Wait times for an ambulance in Quebec 'unacceptable,' says health minister
Quebec's Health Minister Christian Dube says wait times for ambulances in the province are "unacceptable" and an action plan is coming to improve access in the coming days.
Dube was responding to an investigation in le Journal de Montreal that found nearly 85 per cent of municipalities in Quebec are unable to provide an ambulance in the required time to an urgent 911 call.
"We cannot compromise on patient safety," Dube wrote on X. "Ambulance coverage must be adapted to the reality of each territory. Each establishment must assess its needs and let us know so that we can make the necessary adjustments."
Hal Newman runs The Last Ambulance, a website that monitors and reports on the emergency hospital care system.
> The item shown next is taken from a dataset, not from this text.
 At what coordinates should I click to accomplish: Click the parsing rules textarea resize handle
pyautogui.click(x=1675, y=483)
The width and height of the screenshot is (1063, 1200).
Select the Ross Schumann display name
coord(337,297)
He said the numbers were unsurprising and have been a fact in the industry for years.
He said for a priority three urgent condition call (chest pain, serious bleeding, broken hip, etc.) in Montreal on Saturday, the wait time is 96 minutes.
"Of course, when we say someone's a lower priority, that's in theory, right," Newman told CTV News, noting that there were 12 calls waiting during the interview. "So as a paramedic, you may arrive and someone who's [had a] possible hip fracture, they may have underlying reasons as to why they fell. They might be having a diabetic emergency, they might have had a stroke, and just lying on the floor for 90 minutes."
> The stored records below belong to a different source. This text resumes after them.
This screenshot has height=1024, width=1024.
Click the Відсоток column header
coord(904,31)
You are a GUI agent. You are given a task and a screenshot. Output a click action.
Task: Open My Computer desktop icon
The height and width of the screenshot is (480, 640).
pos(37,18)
For a priority four, less urgent condition call (sprain, urinary infection etc.), the wait time is over 13 hours.
The federation of Quebec paramedics (FCPQ) said in a news release on Saturday that "response times are putting a great deal of pressure on ambulance cooperatives and their paramedics, who are already fully dedicated, through their profession, to responding adequately to urgent requests."
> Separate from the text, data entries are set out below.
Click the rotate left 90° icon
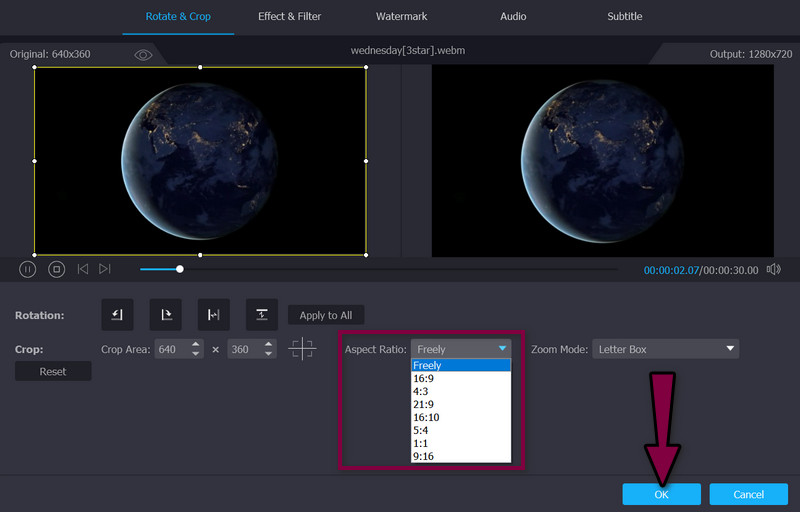[x=117, y=314]
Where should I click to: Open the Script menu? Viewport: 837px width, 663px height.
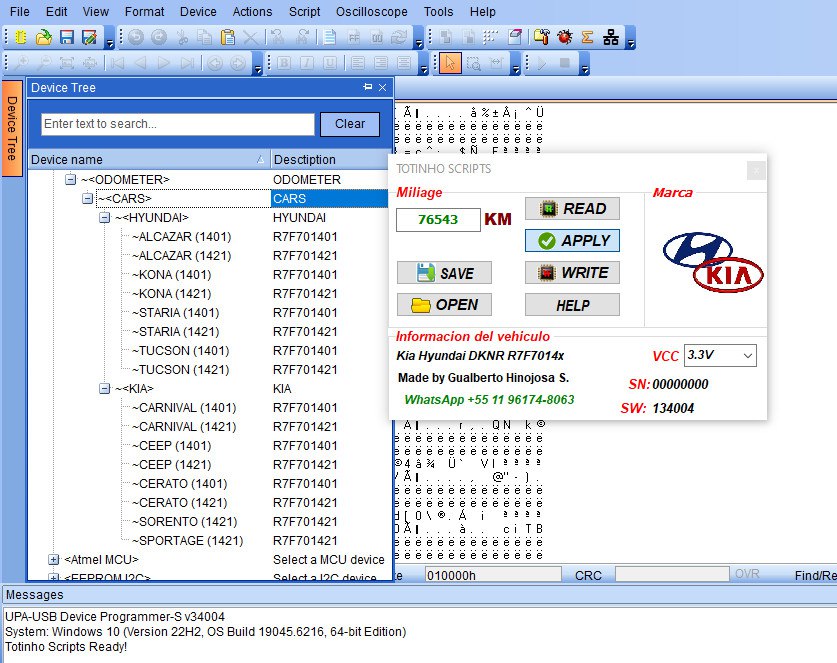pyautogui.click(x=304, y=12)
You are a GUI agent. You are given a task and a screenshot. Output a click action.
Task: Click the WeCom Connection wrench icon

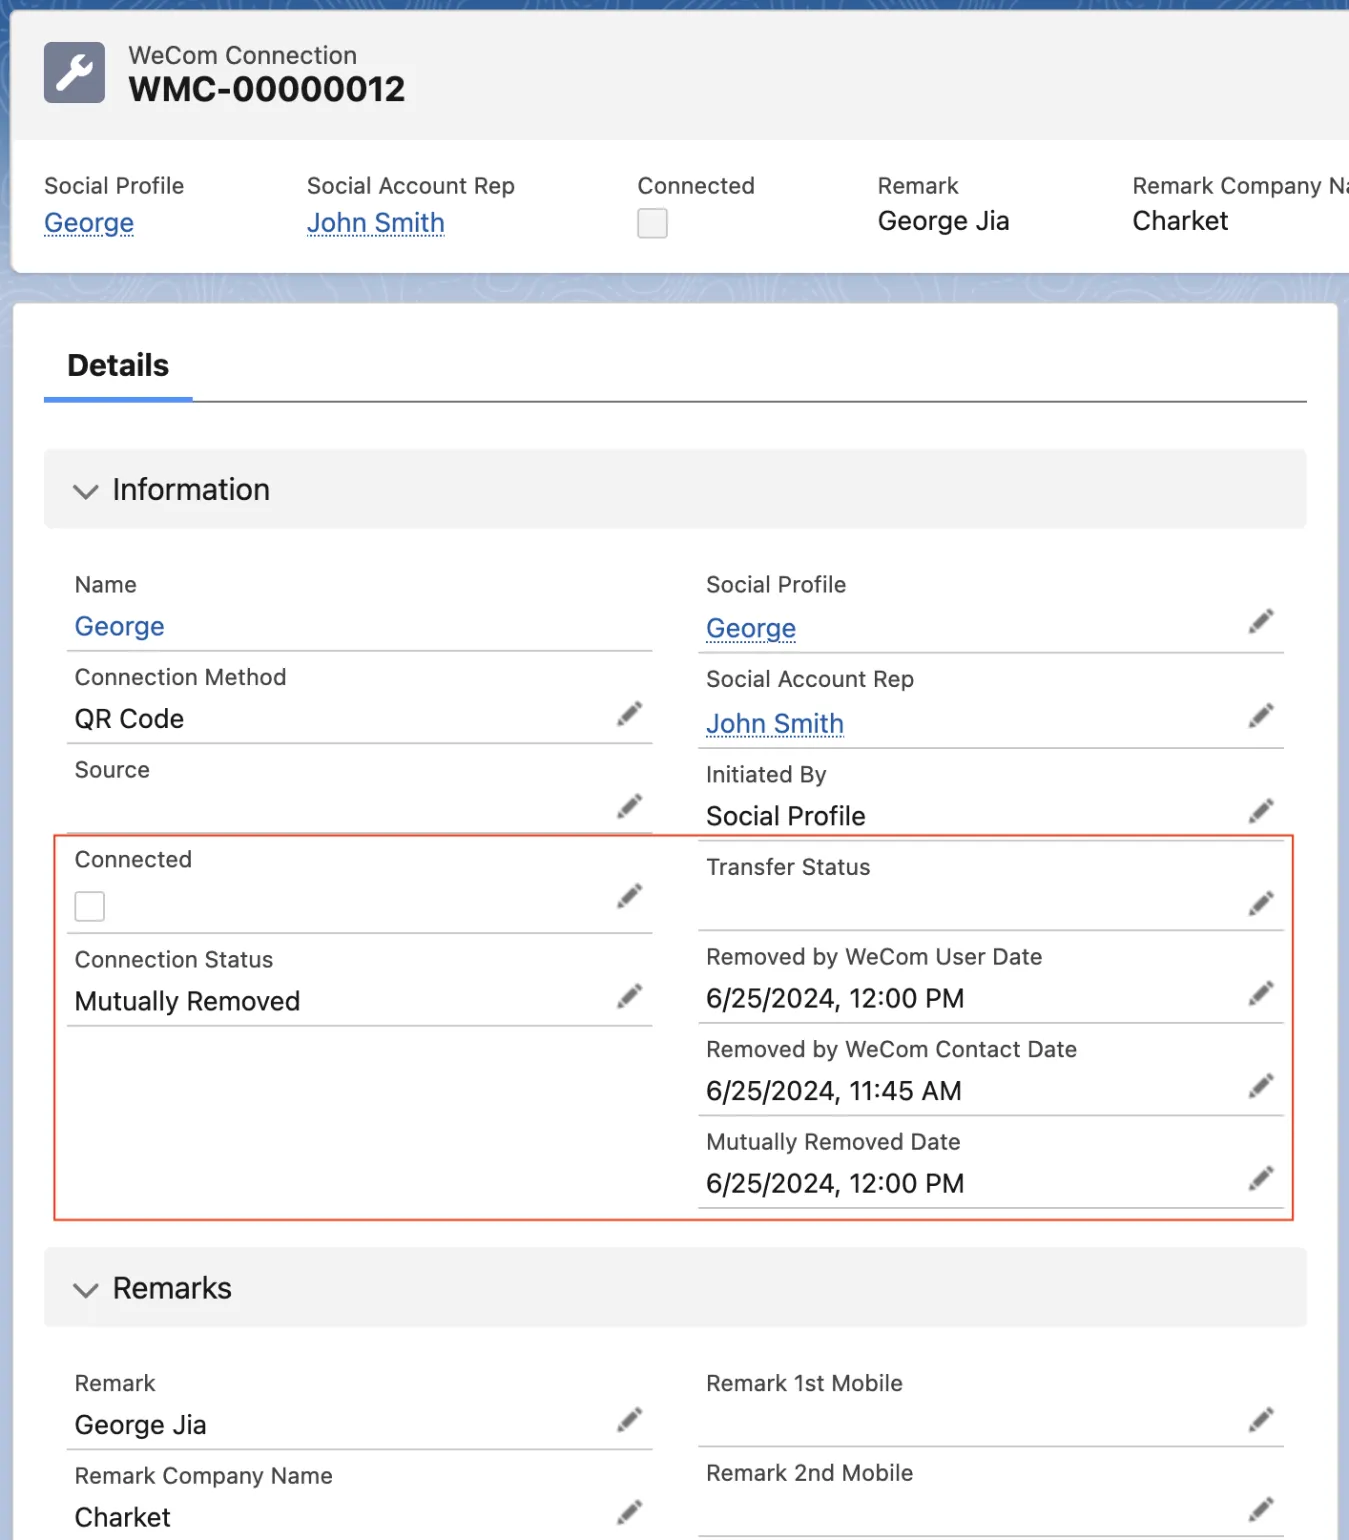click(x=74, y=73)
The FCPQ represents 1,500 paramedics and auxiliary workers and is responsible for 37 per cent of pre-hospital transports in Quebec.
The federation said that paramedic cooperatives respond to calls based on a deployment plan drawn up by regional and provincial authorities. The plan, the federation said, estimates demand and sets strict guidelines, including the number of ambulances on the road and wait times for them.
"Even though many of the factors causing response times are a direct result of the deployment plan, we make it a point of honour to be in solutions mode to improve the situation in the regions where we operate," said FCPQ president Philip Girouard.
Work-life balance crisis
Girouard said the federation has already presented proposals to public authorities to improve response times. A major issue, he said, is erratic and demanding schedules that are unsustainable.
"We are calling for the stabilization of additions of hours that recur on a recurring basis in a territory in order to meet the needs of the population, the introduction of rapid response vehicles, the promotion of advanced care, the practice of community paramedicine, and many other cooperative initiatives that stem from our partnership with the Health and Social Services ministry," said Girouard.
The federation wants to limit "one-off additions that occur on a regular basis" and improve paramedics' work-life balance.
Newman said work-life balance is a primary grievance of the hundreds of paramedics he's spoken to.
"It's the schedules," said the retired paramedic. "We're investing three years in training paramedics, then we want to keep them for as long as we can, but if we give them zero work-life balance, how are they supposed to? How are we supposed to have young families?"
The FCPQ would also like rapid intervention vehicles added that would only work on the most urgent cases.
"Our paramedics are the essential raw material for providing citizens with quality care and responding to public demands," said Girouard. "If there's one message we can pass on to the public today, it's that they can rest assured that we are working proactively to develop solutions and are doing everything in our power to provide an irreproachable response to every call we receive."
Action plan coming
Dube said that the government will present an action plan on pre-hospital services in the coming days.
"It includes concrete actions to continue to improve access to ambulance services for the population, in conjunction with the establishments," he wrote.
Dube added that the CAQ government invested $32 million in 2022 to improve coverage in regions and concluded a new agreement with ambulance companies to improve ambulance services' transparency, performance and accountability.
Newman is skeptical that any action plan will solve the problem.
"So much as I love that the Minister of Health woke up yesterday, saw the headlines and suddenly acknowledged that there's a crisis in emergency prehospital care, and that he's going to give us a plan in a couple of days that will resolve all of it, it's it's not that easy," said Newman. "In terms of in terms of real-world solutions, it'll probably take about five to seven years to sort this all out. The biggest problem is we don't validate paramedics and this is, you know, right across our health care system."